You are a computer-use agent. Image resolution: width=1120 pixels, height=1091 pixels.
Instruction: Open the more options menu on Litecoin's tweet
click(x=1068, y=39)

...

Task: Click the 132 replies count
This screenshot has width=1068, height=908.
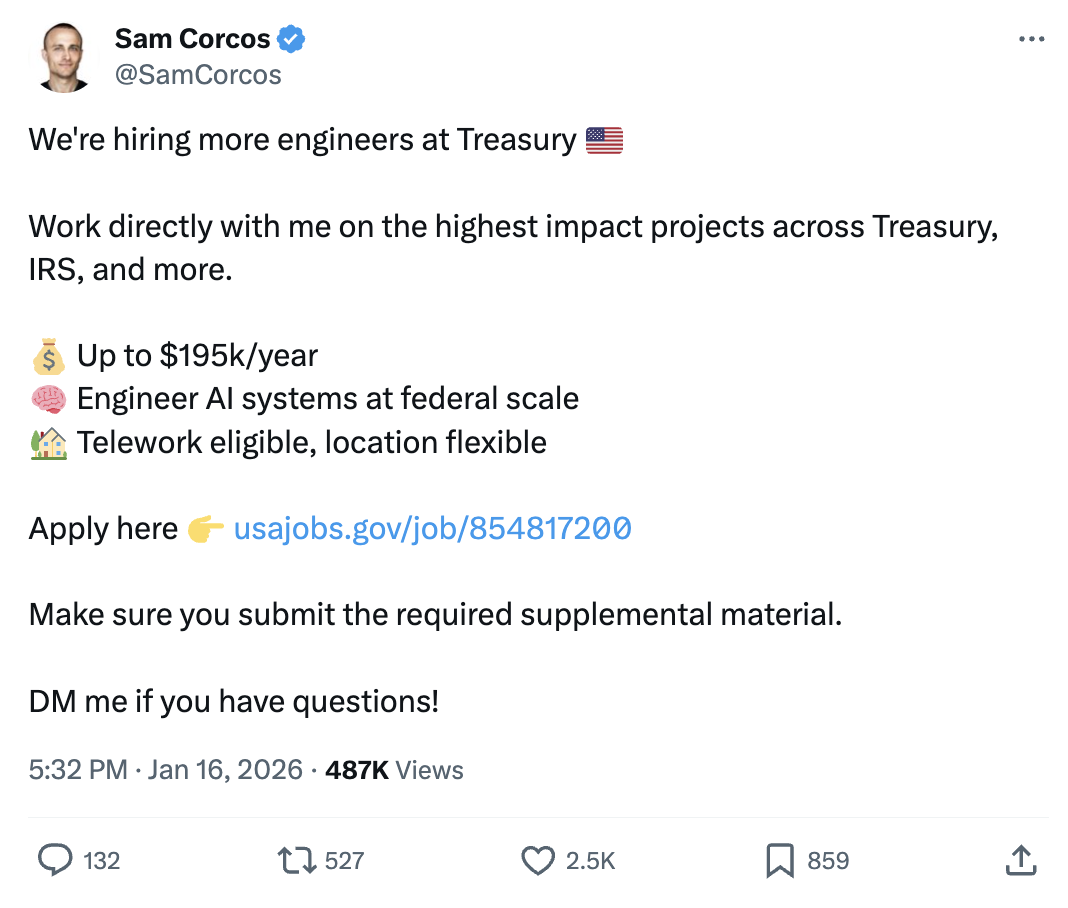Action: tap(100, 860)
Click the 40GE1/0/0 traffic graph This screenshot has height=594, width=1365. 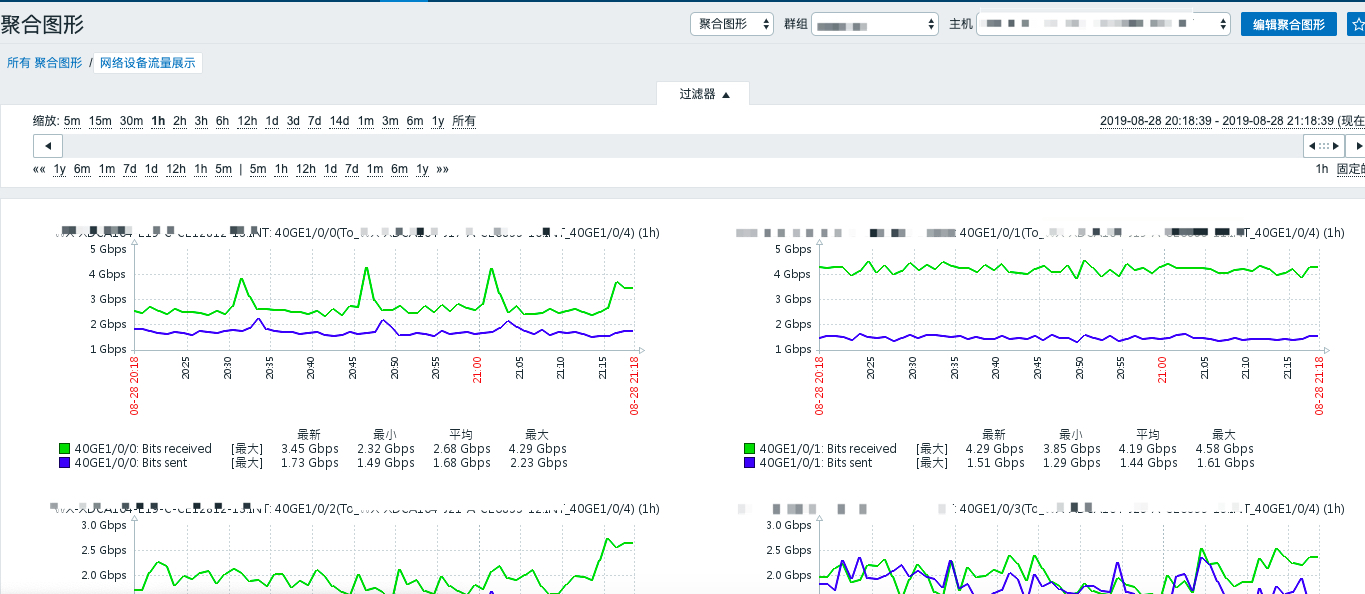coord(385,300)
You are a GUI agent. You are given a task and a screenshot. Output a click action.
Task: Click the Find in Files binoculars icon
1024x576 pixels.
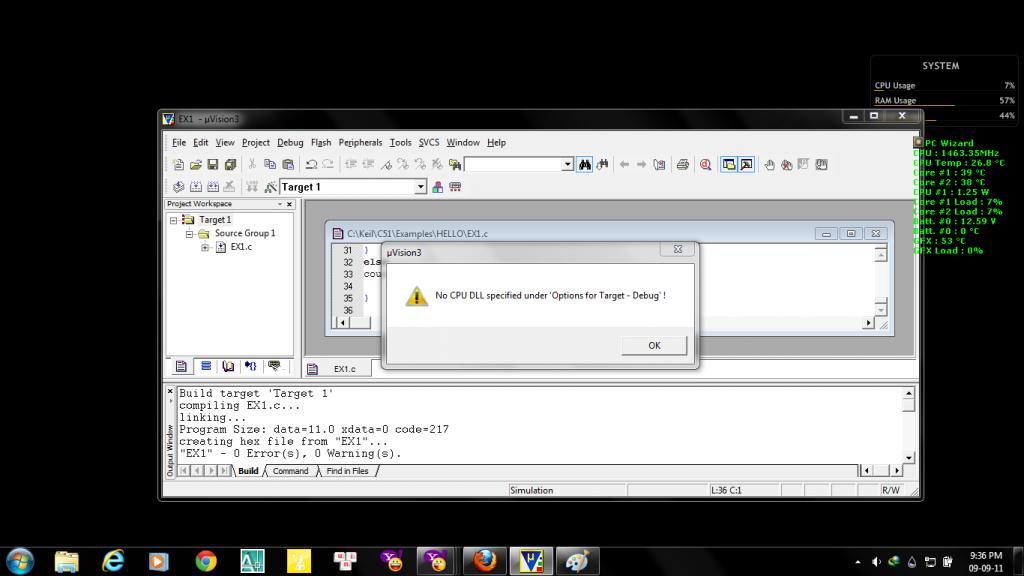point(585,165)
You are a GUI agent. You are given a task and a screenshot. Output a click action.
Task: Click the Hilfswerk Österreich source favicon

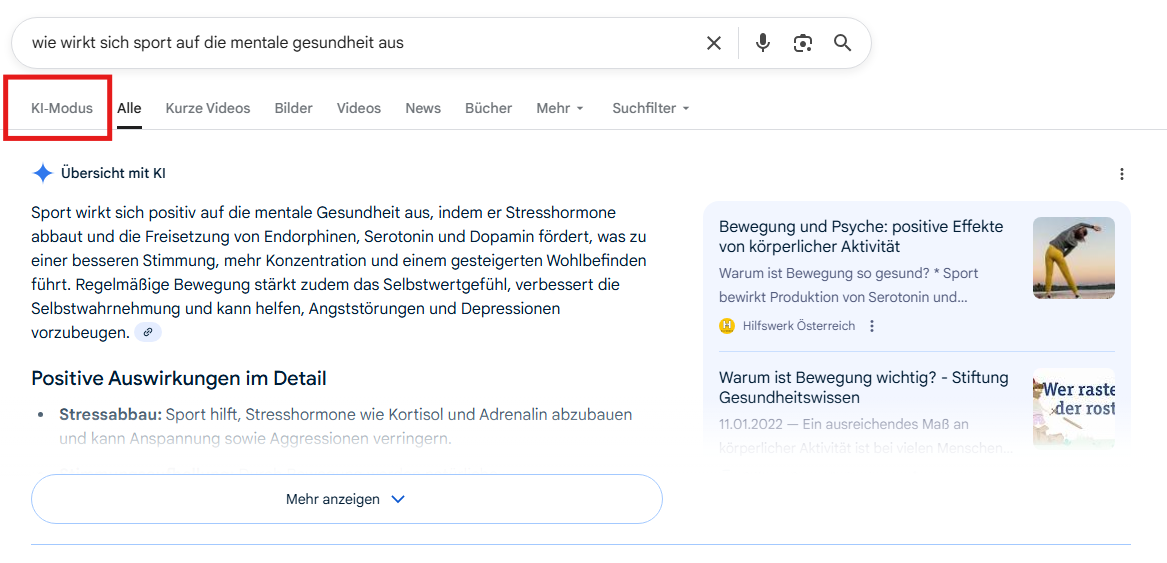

[Exercise description] The expected output is the lines above from the one containing "Task: Click the Find in Files binoculars icon" to the one containing "Task: Click the Hilfswerk", both ends included, reproduced exactly with every picture left out.

[Answer section]
Task: Click the Find in Files binoculars icon
1024x576 pixels.
point(585,165)
You are a GUI agent. You are given a task and a screenshot. Output a click action.
Task: Click the Hilfswerk Österreich source favicon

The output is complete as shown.